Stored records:
--
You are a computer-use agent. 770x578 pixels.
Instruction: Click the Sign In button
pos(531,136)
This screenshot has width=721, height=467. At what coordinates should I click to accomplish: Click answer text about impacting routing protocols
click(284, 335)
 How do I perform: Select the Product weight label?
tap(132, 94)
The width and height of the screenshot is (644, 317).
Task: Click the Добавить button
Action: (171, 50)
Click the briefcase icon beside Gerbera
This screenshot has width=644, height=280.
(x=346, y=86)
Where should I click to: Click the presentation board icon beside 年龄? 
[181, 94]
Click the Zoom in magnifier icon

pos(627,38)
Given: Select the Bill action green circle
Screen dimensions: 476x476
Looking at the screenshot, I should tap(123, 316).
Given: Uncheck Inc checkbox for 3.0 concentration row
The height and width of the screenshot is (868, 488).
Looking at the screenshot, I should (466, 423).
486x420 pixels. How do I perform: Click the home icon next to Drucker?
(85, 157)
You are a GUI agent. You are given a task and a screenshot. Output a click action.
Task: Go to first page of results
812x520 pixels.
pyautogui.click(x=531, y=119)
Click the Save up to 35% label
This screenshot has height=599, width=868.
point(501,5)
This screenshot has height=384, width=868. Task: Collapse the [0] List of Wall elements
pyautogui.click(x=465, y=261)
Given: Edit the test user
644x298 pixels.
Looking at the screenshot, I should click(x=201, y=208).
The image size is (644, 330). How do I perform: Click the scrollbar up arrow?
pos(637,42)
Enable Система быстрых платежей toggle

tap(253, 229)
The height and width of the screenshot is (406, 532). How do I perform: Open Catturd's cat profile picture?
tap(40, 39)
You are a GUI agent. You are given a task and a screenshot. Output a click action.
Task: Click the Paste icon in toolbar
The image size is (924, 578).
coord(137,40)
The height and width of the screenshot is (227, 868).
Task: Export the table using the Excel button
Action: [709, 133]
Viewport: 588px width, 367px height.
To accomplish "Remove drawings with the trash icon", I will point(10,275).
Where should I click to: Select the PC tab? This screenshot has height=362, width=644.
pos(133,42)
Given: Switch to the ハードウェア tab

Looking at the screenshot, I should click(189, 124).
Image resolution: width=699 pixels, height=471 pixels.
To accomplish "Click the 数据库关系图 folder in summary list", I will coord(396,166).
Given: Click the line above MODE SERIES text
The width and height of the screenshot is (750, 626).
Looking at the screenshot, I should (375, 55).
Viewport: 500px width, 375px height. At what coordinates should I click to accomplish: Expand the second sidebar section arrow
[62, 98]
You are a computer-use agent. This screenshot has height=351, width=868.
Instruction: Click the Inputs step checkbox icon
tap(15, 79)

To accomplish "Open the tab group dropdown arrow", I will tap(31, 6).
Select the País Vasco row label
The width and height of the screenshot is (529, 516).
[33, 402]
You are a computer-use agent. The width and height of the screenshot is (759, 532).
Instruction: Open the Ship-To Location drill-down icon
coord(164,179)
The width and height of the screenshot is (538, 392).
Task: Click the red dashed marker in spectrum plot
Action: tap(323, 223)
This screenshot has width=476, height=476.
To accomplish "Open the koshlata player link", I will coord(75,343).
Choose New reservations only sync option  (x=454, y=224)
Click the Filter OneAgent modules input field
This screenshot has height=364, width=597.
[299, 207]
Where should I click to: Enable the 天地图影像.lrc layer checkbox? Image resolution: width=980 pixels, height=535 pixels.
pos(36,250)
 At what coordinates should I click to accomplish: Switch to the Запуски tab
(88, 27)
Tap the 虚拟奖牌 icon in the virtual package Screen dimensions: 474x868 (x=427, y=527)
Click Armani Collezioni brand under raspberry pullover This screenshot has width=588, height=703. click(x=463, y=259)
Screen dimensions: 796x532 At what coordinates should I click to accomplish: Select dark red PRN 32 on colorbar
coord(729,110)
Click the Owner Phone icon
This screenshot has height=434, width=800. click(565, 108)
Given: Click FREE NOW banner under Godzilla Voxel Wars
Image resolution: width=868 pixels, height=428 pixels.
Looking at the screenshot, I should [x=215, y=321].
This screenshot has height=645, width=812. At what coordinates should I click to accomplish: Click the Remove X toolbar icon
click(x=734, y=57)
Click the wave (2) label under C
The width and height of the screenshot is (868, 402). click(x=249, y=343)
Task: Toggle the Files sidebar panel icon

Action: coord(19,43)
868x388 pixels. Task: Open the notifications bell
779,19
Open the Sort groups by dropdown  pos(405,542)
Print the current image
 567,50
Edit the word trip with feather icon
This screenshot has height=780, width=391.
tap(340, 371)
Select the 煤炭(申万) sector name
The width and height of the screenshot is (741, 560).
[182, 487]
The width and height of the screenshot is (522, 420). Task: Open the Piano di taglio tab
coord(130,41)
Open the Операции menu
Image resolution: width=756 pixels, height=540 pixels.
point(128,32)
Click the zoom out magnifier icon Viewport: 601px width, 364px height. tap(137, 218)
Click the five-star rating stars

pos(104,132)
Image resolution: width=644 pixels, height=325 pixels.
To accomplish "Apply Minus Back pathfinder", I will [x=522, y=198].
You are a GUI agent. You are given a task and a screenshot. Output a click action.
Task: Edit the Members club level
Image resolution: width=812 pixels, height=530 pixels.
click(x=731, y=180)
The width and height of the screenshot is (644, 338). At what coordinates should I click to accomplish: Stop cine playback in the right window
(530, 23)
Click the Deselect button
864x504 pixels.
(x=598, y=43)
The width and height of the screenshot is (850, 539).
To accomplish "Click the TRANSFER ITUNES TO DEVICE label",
--
**PROBLEM DESCRIPTION**
Take the records above and return, word for word, only the lines that fall from the line with "Click Armani Collezioni" to the line with "Edit the word trip with feather icon", both of them included.

**RESULT OF THE TASK**
Click Armani Collezioni brand under raspberry pullover This screenshot has width=588, height=703. click(x=463, y=259)
Screen dimensions: 796x532 At what coordinates should I click to accomplish: Select dark red PRN 32 on colorbar
coord(729,110)
Click the Owner Phone icon
This screenshot has height=434, width=800. click(565, 108)
Given: Click FREE NOW banner under Godzilla Voxel Wars
Image resolution: width=868 pixels, height=428 pixels.
Looking at the screenshot, I should [x=215, y=321].
This screenshot has height=645, width=812. At what coordinates should I click to accomplish: Click the Remove X toolbar icon
click(x=734, y=57)
Click the wave (2) label under C
The width and height of the screenshot is (868, 402). click(x=249, y=343)
Task: Toggle the Files sidebar panel icon

Action: coord(19,43)
868x388 pixels. Task: Open the notifications bell
779,19
Open the Sort groups by dropdown  pos(405,542)
Print the current image
 567,50
Edit the word trip with feather icon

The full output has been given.